The Nanaimo-Ladysmith riding has a bit of a different dynamic than the other 337 ridings across the country – nowhere else has there been such a recent federal vote.
Because a byelection was held just this past May, candidates in the riding are tasked with trying to maintain or shake up ballot box results from only a few months ago in time for the federal election Oct. 21. Candidates were asked last week about a path to victory in Nanaimo-Ladysmith.
Paul Manly, the Green Party incumbent, noted that even though voter turnout was lower in the byelection – 41 per cent compared to 75 per cent in the 2015 general election – 41 per cent was still third-highest voter turnout among the 18 federal byelections during the recently concluded Parliament.
“The main thing I’ve been trying to do is to show people that I’m up for the work, that I’m able to do the work,” he said.
Manly said he’s been accountable and responsive in the community, pointing to a series of town halls, and said he was active in the House of Commons in the four weeks he was there.
“I made sure that every opportunity that I had to speak about the issues here in Nanaimo-Ladysmith, that I took those opportunities and worked really hard,” he said.
Manly and the Greens won the byelection with 37.3 per cent of the vote, so other candidates will be trying to find a way to flip the results.
John Hirst of the Conservatives placed second in the byelection with 24.9 per cent of the vote. He said the Greens did an “extremely good job” of identifying and mobilizing their base.
“We’re going to beat them at that this time,” he said.
Hirst said although a runner-up result felt like “a bit of a curse” on bylection night, he now recognizes that it’s reason to be excited going into a general election.
“Coming in second place in the byelection was such a shot in the arm to Conservative supporters in the riding,” he said. “It was such a boost to the morale of our base that I don’t think I was the only one that felt like we were close enough to victory to taste it.”
Bob Chamberlin wasn’t able to hold the seat for the NDP in the byelection as the New Democrats were third with 23.0 per cent. Chamberlin said he thinks the Green Party got across a message around giving Manly a chance until October, and Chamberlin said “many people” have assured him that they’ll now go back to voting NDP.
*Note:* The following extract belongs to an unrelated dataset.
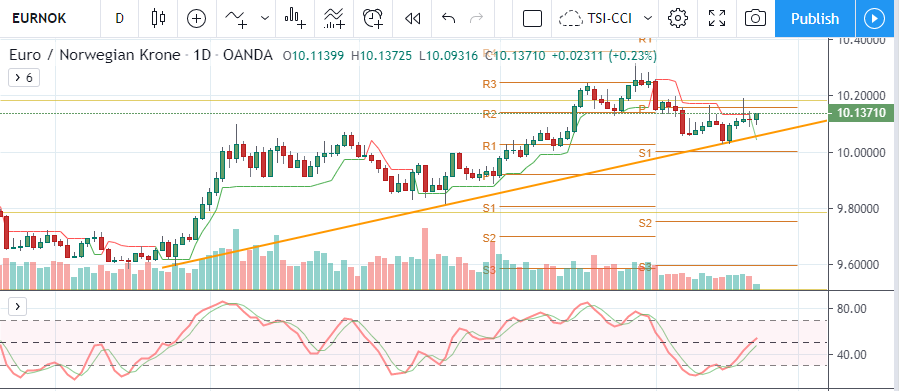The height and width of the screenshot is (391, 901).
Task: Open the candlestick chart style selector
Action: (x=158, y=18)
“The goal will be of course to re-establish or confirm the initial support that we identified during the byelection, but also make sure that we give the voters a reason to get out and vote,” Chamberlin said. “I think that articulating clearly to the needs that have been expressed in the riding, with the commitments that we have, we’re going to be able to inform voters more so than we did in the byelection … We’re just going to keep doing the work, showing up and talking about the commitments we have, the vision we have for Canadians.”
Michelle Corfield, Liberal candidate, has more ground to make up at the ballot box as she earned 11.0 per cent of the vote in the byelection. She thinks the Liberals’ national campaign will boost all the party’s candidates, and said the level of engagement and support that she has locally has grown since the spring.
“The byelection, that was a moment in time and nothing was going to change, it wasn’t going to change government,” she said. “So I didn’t see the voters that I expected to show up and I think Nanaimo didn’t see the voters it expected to show up.”
Jennifer Clarke of the People’s Party of Canada received 3.1 per cent of the vote in the byelection, while Brian Marlatt of the Progressive Canadian Party will try to build on 0.6 per cent support.